Dr. Richard Scott is Chief Medical Officer at Genomics England. He joined the organization in 2015. He is also a Consultant and Honorary Associate Professor in Clinical Genetics at Great Ormond Street Hospital for Children and the UCL Institute of Child Health where his practice focuses on diagnosing children with rare multisystem disorders. Richard trained in medicine at Cambridge University and University College London. He specialized in Paediatrics and subsequently Clinical Genetics in London and completed his Ph.D. in childhood cancer syndromes at the Institute of Cancer Research.
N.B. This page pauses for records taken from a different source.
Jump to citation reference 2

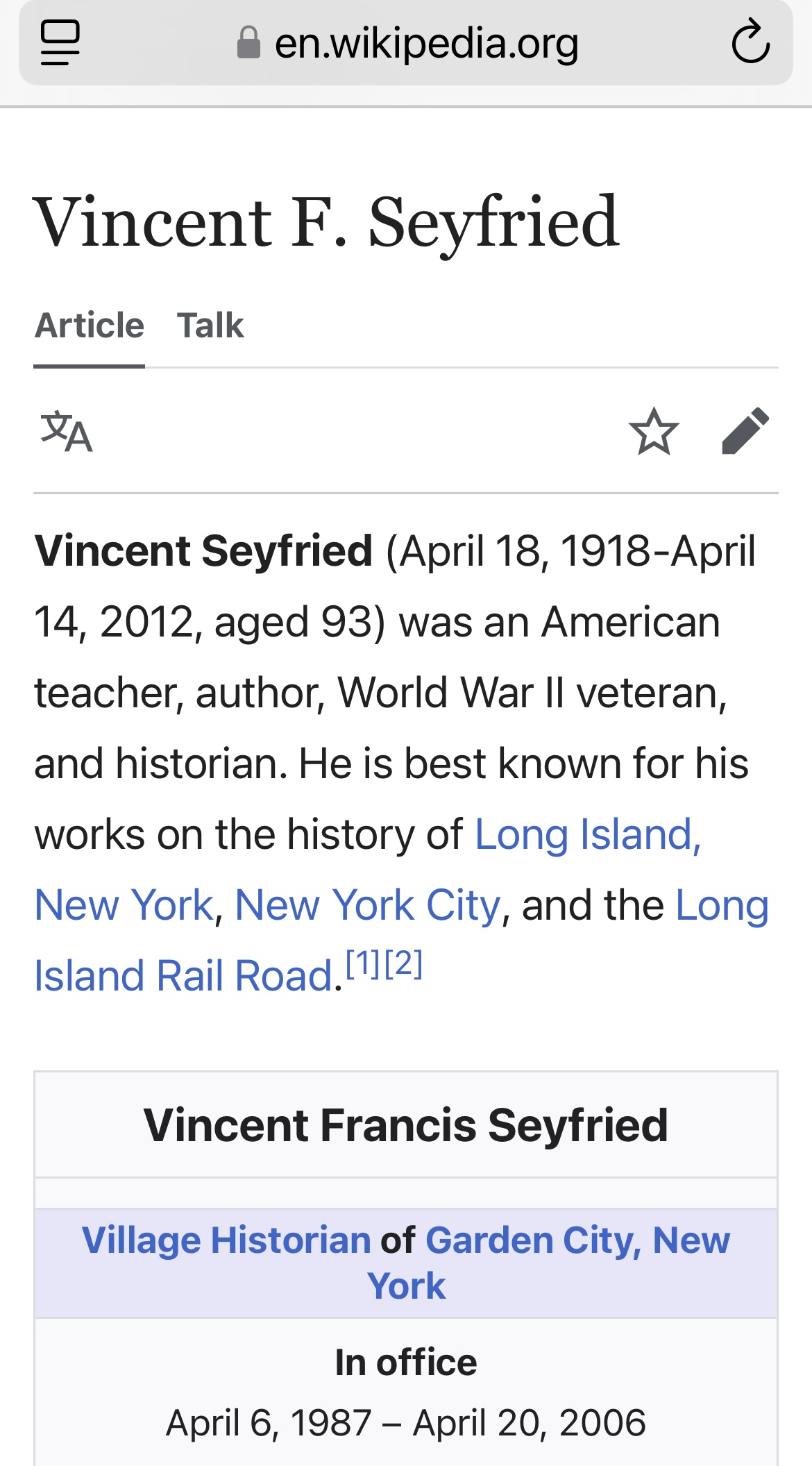403,963
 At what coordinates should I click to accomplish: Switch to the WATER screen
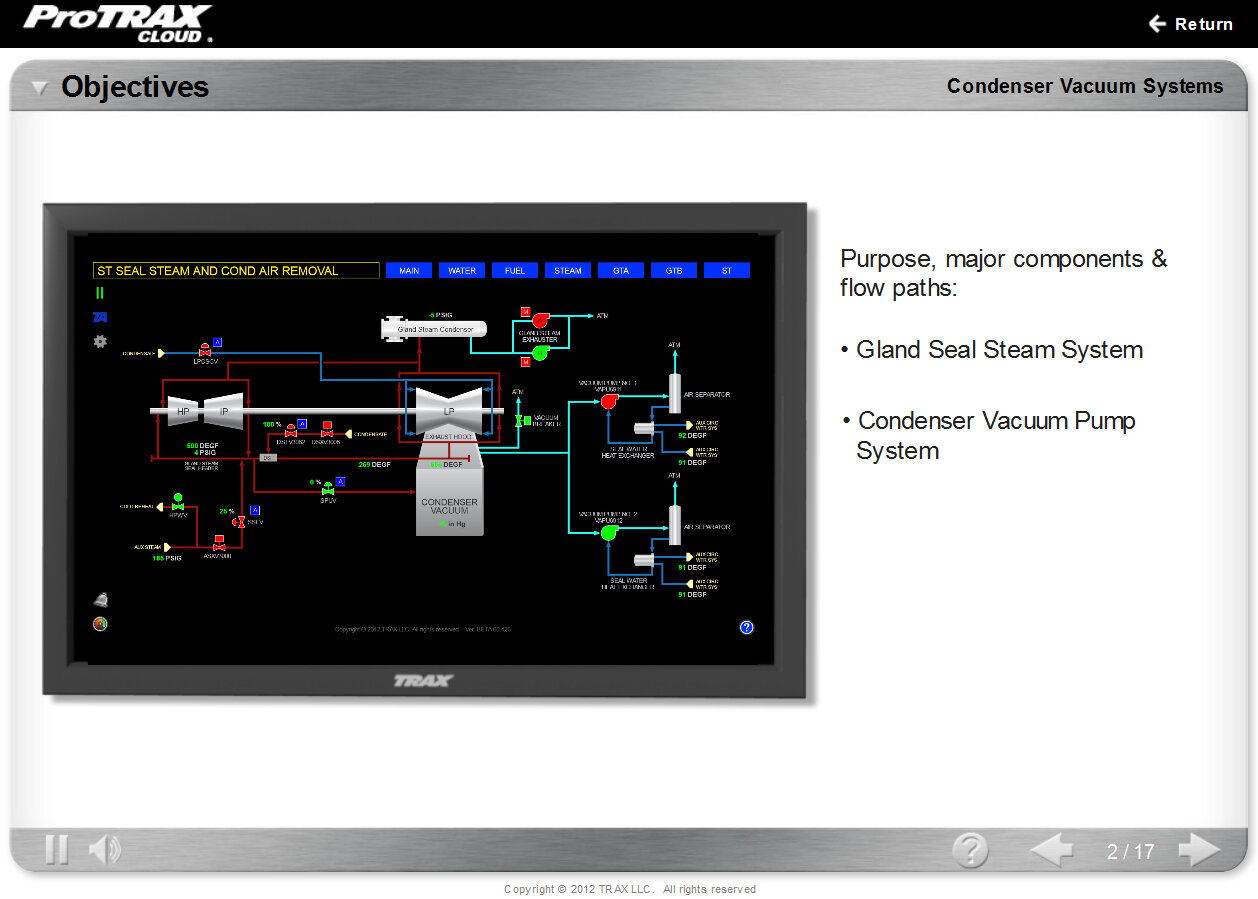click(x=461, y=270)
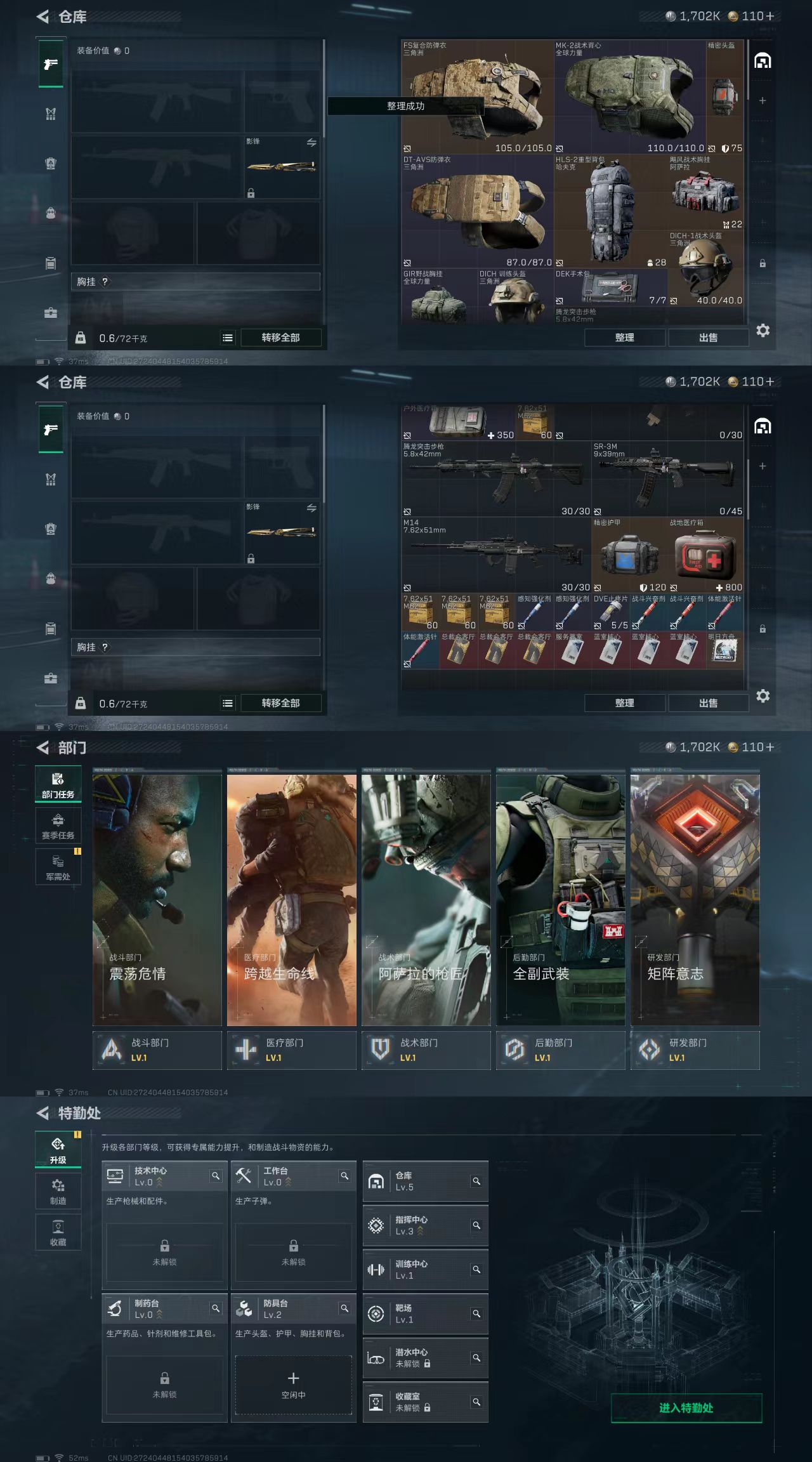Click the magnifier icon on 防具台
This screenshot has width=812, height=1462.
[x=344, y=1308]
Through his clinical practice and in his role at Genomics England he is passionate about harnessing the power of new genomic technologies for the benefit of all patients in mainstream healthcare.

Sharon F. Terry

President and CEO of Genetic Alliance

Sharon F. Terry is President and CEO of Genetic Alliance, an enterprise engaging individuals, families and communities to transform health.  Genetic Alliance works to provide programs, products, and tools for ordinary people to take charge of their health and to further biomedical research.

Eric Venner

Director of Clinical Informatics at Baylor College of Medicine

Eric Venner is a computational biologist with expertise leading teams of genomic scientists, bioinformaticians and software engineers spanning projects that encompass NGS data analysis, high-throughput genomic variant interpretation, clinical reporting and protein function prediction. He is the Director of Clinical Informatics for the Human Genome Sequencing Center’s Clinical Laboratory at the Baylor College of Medicine, where he is responsible for the architecture, development and maintenance of clinical reporting and bioinformatics pipelines that are in use for multiple genomic medicine projects, including the NIH’s All of Us Research Program and the INSIGHT study in epilepsy

Ronald Wapner

Professor at Columbia University Irving Medical Center
Ronald Wapner, MD is a Professor of Obstetrics and Gynecology for Columbia University Irving Medical Center and the Director of Reproductive Genetics. Dr. Wapner is an internationally known physician and researcher specializing in reproductive genetics. He pioneered the development of chorionic villus sampling (CVS) and multi-fetal reduction. He has authored or co-authored over 400 publications and he has been an active investigator in the area of Maternal-Fetal Medicine. He is either a principal or co-investigator for several NICHD-sponsored multi-center studies.

Keith Yamamoto

Vice Chancellor at UCSF

As UCSF’s first vice chancellor for Science Policy and Strategy, Keith Yamamoto leads efforts to anticipate the needs of an increasingly dynamic biomedical research endeavor, and to position UCSF optimally, by working within the University as well as influencing and shaping science policy at the state and national levels and beyond.